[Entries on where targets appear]
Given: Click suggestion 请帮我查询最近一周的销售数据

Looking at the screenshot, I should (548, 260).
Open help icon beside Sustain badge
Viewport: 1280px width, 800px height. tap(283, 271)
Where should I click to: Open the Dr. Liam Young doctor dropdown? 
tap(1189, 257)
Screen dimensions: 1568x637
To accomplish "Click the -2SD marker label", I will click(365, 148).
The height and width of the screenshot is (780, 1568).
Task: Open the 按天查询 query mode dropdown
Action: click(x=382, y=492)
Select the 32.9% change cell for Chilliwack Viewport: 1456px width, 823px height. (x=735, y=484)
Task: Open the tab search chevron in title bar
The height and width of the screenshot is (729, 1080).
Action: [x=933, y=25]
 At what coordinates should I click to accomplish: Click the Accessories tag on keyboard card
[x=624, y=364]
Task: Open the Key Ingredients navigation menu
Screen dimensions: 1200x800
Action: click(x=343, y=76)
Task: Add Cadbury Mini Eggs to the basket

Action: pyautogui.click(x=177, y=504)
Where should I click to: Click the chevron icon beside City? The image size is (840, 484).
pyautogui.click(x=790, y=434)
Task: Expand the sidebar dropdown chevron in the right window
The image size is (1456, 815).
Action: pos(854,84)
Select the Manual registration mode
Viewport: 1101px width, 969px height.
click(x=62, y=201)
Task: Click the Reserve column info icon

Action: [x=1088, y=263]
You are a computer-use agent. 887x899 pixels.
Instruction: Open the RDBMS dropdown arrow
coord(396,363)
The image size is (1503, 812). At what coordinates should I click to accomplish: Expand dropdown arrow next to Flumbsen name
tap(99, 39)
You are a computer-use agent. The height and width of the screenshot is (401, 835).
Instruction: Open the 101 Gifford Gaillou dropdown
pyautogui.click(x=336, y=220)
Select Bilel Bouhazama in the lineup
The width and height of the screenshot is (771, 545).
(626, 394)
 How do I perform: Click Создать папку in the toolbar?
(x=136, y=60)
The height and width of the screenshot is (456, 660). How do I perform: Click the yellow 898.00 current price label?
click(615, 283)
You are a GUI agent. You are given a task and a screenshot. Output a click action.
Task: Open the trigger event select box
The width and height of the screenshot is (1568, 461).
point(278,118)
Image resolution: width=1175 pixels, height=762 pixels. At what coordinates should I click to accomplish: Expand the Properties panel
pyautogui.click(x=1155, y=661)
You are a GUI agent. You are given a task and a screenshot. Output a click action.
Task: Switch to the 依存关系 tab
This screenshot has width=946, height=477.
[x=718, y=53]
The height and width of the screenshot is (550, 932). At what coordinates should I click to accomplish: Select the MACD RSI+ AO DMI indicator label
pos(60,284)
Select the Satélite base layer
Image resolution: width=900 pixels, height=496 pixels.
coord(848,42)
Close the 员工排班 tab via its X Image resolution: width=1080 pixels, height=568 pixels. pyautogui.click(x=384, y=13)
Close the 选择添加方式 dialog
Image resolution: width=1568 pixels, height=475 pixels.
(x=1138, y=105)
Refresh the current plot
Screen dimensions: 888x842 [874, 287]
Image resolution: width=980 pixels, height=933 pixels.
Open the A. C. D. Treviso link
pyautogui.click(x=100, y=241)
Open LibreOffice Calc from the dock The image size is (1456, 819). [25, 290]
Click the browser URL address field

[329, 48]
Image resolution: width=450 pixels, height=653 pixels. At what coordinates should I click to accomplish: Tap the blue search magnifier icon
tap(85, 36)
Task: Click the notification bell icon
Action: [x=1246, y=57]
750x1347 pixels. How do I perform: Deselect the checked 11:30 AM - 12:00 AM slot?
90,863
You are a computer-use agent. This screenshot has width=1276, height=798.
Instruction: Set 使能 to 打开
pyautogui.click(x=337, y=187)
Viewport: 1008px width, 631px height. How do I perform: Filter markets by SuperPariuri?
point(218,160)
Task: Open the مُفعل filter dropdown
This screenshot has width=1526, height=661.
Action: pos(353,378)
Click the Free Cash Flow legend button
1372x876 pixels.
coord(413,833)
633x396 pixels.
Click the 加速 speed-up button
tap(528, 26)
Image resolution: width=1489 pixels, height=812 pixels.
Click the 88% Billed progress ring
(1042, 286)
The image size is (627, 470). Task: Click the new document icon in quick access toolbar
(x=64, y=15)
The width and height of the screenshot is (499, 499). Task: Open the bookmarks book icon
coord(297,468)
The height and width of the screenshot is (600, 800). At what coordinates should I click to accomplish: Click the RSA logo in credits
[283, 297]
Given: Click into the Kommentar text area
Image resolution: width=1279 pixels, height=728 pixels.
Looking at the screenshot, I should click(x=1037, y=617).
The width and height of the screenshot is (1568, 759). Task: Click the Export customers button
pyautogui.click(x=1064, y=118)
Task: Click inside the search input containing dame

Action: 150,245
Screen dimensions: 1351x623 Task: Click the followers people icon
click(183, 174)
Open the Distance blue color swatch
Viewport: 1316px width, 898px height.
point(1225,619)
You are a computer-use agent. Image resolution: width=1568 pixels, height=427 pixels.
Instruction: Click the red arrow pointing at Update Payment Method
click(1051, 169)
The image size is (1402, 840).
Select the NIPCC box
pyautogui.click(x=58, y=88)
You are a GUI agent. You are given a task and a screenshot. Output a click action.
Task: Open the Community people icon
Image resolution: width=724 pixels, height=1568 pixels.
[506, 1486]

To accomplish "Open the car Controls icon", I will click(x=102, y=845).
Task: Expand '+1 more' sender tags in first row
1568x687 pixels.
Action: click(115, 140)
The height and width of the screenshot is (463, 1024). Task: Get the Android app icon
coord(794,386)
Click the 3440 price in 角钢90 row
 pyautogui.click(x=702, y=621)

Exercise:
Can you put every line of the entries above into a Markdown table with the columns Row and Line, numbering each row and leaving out blank lines?

The result:
| Row | Line |
|---|---|
| 1 | Given: Click suggestion 请帮我查询最近一周的销售数据 |
| 2 | Looking at the screenshot, I should (548, 260). |
| 3 | Open help icon beside Sustain badge |
| 4 | Viewport: 1280px width, 800px height. tap(283, 271) |
| 5 | Where should I click to: Open the Dr. Liam Young doctor dropdown?  |
| 6 | tap(1189, 257) |
| 7 | Screen dimensions: 1568x637 |
| 8 | To accomplish "Click the -2SD marker label", I will click(365, 148). |
| 9 | The height and width of the screenshot is (780, 1568). |
| 10 | Task: Open the 按天查询 query mode dropdown |
| 11 | Action: click(x=382, y=492) |
| 12 | Select the 32.9% change cell for Chilliwack Viewport: 1456px width, 823px height. (x=735, y=484) |
| 13 | Task: Open the tab search chevron in title bar |
| 14 | The height and width of the screenshot is (729, 1080). |
| 15 | Action: [x=933, y=25] |
| 16 |  At what coordinates should I click to accomplish: Click the Accessories tag on keyboard card |
| 17 | [x=624, y=364] |
| 18 | Task: Open the Key Ingredients navigation menu |
| 19 | Screen dimensions: 1200x800 |
| 20 | Action: click(x=343, y=76) |
| 21 | Task: Add Cadbury Mini Eggs to the basket |
| 22 | Action: pyautogui.click(x=177, y=504) |
| 23 | Where should I click to: Click the chevron icon beside City? The image size is (840, 484). |
| 24 | pyautogui.click(x=790, y=434) |
| 25 | Task: Expand the sidebar dropdown chevron in the right window |
| 26 | The image size is (1456, 815). |
| 27 | Action: pos(854,84) |
| 28 | Select the Manual registration mode |
| 29 | Viewport: 1101px width, 969px height. |
| 30 | click(x=62, y=201) |
| 31 | Task: Click the Reserve column info icon |
| 32 | Action: [x=1088, y=263] |
| 33 | You are a computer-use agent. 887x899 pixels. |
| 34 | Instruction: Open the RDBMS dropdown arrow |
| 35 | coord(396,363) |
| 36 | The image size is (1503, 812). At what coordinates should I click to accomplish: Expand dropdown arrow next to Flumbsen name |
| 37 | tap(99, 39) |
| 38 | You are a computer-use agent. The height and width of the screenshot is (401, 835). |
| 39 | Instruction: Open the 101 Gifford Gaillou dropdown |
| 40 | pyautogui.click(x=336, y=220) |
| 41 | Select Bilel Bouhazama in the lineup |
| 42 | The width and height of the screenshot is (771, 545). |
| 43 | (626, 394) |
| 44 |  How do I perform: Click Создать папку in the toolbar? |
| 45 | (x=136, y=60) |
| 46 | The height and width of the screenshot is (456, 660). How do I perform: Click the yellow 898.00 current price label? |
| 47 | click(615, 283) |
| 48 | You are a GUI agent. You are given a task and a screenshot. Output a click action. |
| 49 | Task: Open the trigger event select box |
| 50 | The width and height of the screenshot is (1568, 461). |
| 51 | point(278,118) |
| 52 | Image resolution: width=1175 pixels, height=762 pixels. At what coordinates should I click to accomplish: Expand the Properties panel |
| 53 | pyautogui.click(x=1155, y=661) |
| 54 | You are a GUI agent. You are given a task and a screenshot. Output a click action. |
| 55 | Task: Switch to the 依存关系 tab |
| 56 | This screenshot has width=946, height=477. |
| 57 | [x=718, y=53] |
| 58 | The height and width of the screenshot is (550, 932). At what coordinates should I click to accomplish: Select the MACD RSI+ AO DMI indicator label |
| 59 | pos(60,284) |
| 60 | Select the Satélite base layer |
| 61 | Image resolution: width=900 pixels, height=496 pixels. |
| 62 | coord(848,42) |
| 63 | Close the 员工排班 tab via its X Image resolution: width=1080 pixels, height=568 pixels. pyautogui.click(x=384, y=13) |
| 64 | Close the 选择添加方式 dialog |
| 65 | Image resolution: width=1568 pixels, height=475 pixels. |
| 66 | (x=1138, y=105) |
| 67 | Refresh the current plot |
| 68 | Screen dimensions: 888x842 [874, 287] |
| 69 | Image resolution: width=980 pixels, height=933 pixels. |
| 70 | Open the A. C. D. Treviso link |
| 71 | pyautogui.click(x=100, y=241) |
| 72 | Open LibreOffice Calc from the dock The image size is (1456, 819). [25, 290] |
| 73 | Click the browser URL address field |
| 74 | [329, 48] |
| 75 | Image resolution: width=450 pixels, height=653 pixels. At what coordinates should I click to accomplish: Tap the blue search magnifier icon |
| 76 | tap(85, 36) |
| 77 | Task: Click the notification bell icon |
| 78 | Action: [x=1246, y=57] |
| 79 | 750x1347 pixels. How do I perform: Deselect the checked 11:30 AM - 12:00 AM slot? |
| 80 | 90,863 |
| 81 | You are a computer-use agent. This screenshot has width=1276, height=798. |
| 82 | Instruction: Set 使能 to 打开 |
| 83 | pyautogui.click(x=337, y=187) |
| 84 | Viewport: 1008px width, 631px height. How do I perform: Filter markets by SuperPariuri? |
| 85 | point(218,160) |
| 86 | Task: Open the مُفعل filter dropdown |
| 87 | This screenshot has width=1526, height=661. |
| 88 | Action: pos(353,378) |
| 89 | Click the Free Cash Flow legend button |
| 90 | 1372x876 pixels. |
| 91 | coord(413,833) |
| 92 | 633x396 pixels. |
| 93 | Click the 加速 speed-up button |
| 94 | tap(528, 26) |
| 95 | Image resolution: width=1489 pixels, height=812 pixels. |
| 96 | Click the 88% Billed progress ring |
| 97 | (1042, 286) |
| 98 | The image size is (627, 470). Task: Click the new document icon in quick access toolbar |
| 99 | (x=64, y=15) |
| 100 | The width and height of the screenshot is (499, 499). Task: Open the bookmarks book icon |
| 101 | coord(297,468) |
| 102 | The height and width of the screenshot is (600, 800). At what coordinates should I click to accomplish: Click the RSA logo in credits |
| 103 | [283, 297] |
| 104 | Given: Click into the Kommentar text area |
| 105 | Image resolution: width=1279 pixels, height=728 pixels. |
| 106 | Looking at the screenshot, I should click(x=1037, y=617). |
| 107 | The width and height of the screenshot is (1568, 759). Task: Click the Export customers button |
| 108 | pyautogui.click(x=1064, y=118) |
| 109 | Task: Click inside the search input containing dame |
| 110 | Action: 150,245 |
| 111 | Screen dimensions: 1351x623 Task: Click the followers people icon |
| 112 | click(183, 174) |
| 113 | Open the Distance blue color swatch |
| 114 | Viewport: 1316px width, 898px height. |
| 115 | point(1225,619) |
| 116 | You are a computer-use agent. Image resolution: width=1568 pixels, height=427 pixels. |
| 117 | Instruction: Click the red arrow pointing at Update Payment Method |
| 118 | click(1051, 169) |
| 119 | The image size is (1402, 840). |
| 120 | Select the NIPCC box |
| 121 | pyautogui.click(x=58, y=88) |
| 122 | You are a GUI agent. You are given a task and a screenshot. Output a click action. |
| 123 | Task: Open the Community people icon |
| 124 | Image resolution: width=724 pixels, height=1568 pixels. |
| 125 | [506, 1486] |
| 126 | To accomplish "Open the car Controls icon", I will click(x=102, y=845). |
| 127 | Task: Expand '+1 more' sender tags in first row |
| 128 | 1568x687 pixels. |
| 129 | Action: click(115, 140) |
| 130 | The height and width of the screenshot is (463, 1024). Task: Get the Android app icon |
| 131 | coord(794,386) |
| 132 | Click the 3440 price in 角钢90 row |
| 133 |  pyautogui.click(x=702, y=621) |